» **INFORMATION SHOWN**:
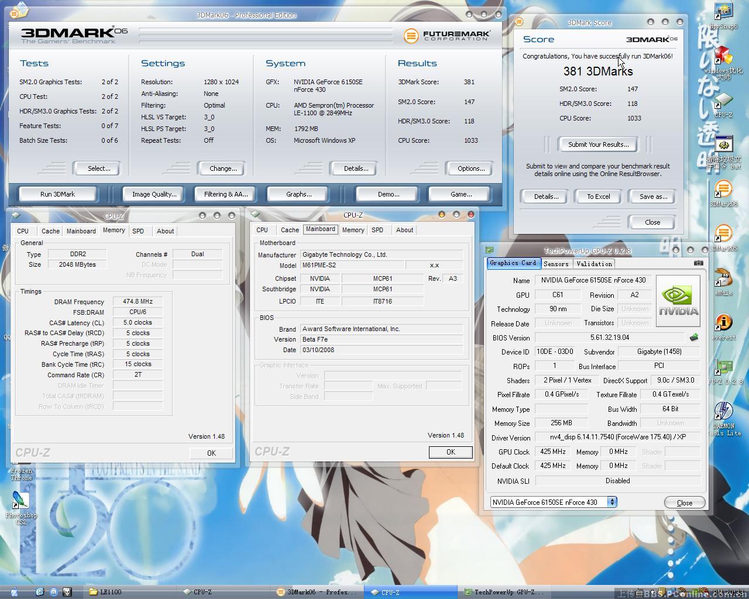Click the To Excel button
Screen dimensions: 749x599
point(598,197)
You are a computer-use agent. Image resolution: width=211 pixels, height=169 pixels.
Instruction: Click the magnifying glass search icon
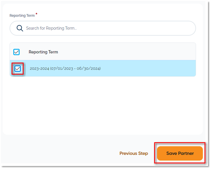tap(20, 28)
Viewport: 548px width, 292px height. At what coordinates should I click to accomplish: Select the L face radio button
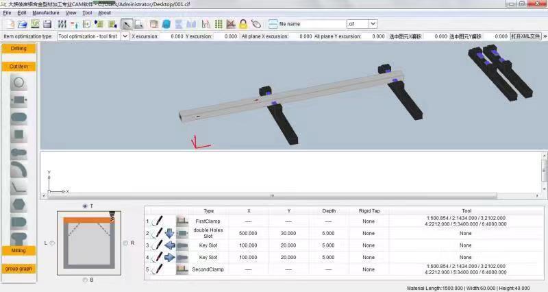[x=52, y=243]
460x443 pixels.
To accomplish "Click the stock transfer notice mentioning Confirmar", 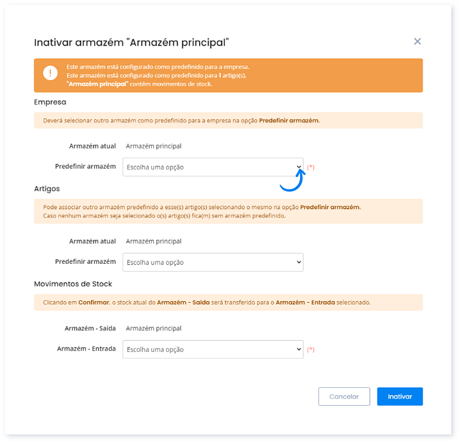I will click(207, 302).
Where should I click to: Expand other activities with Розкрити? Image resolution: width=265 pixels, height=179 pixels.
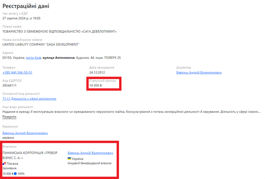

» **HOW TO COMPLETE THIS TASK**: Show the lines above that have the word "pixels".

» **EXERCISE OUTPUT**:
You are a computer-use agent. Image resolution: width=211 pixels, height=169 pixels.
460x443 pixels.
Where should I click to: Expand other activities with Розкрити? Image resolution: width=265 pixels, height=179 pixels.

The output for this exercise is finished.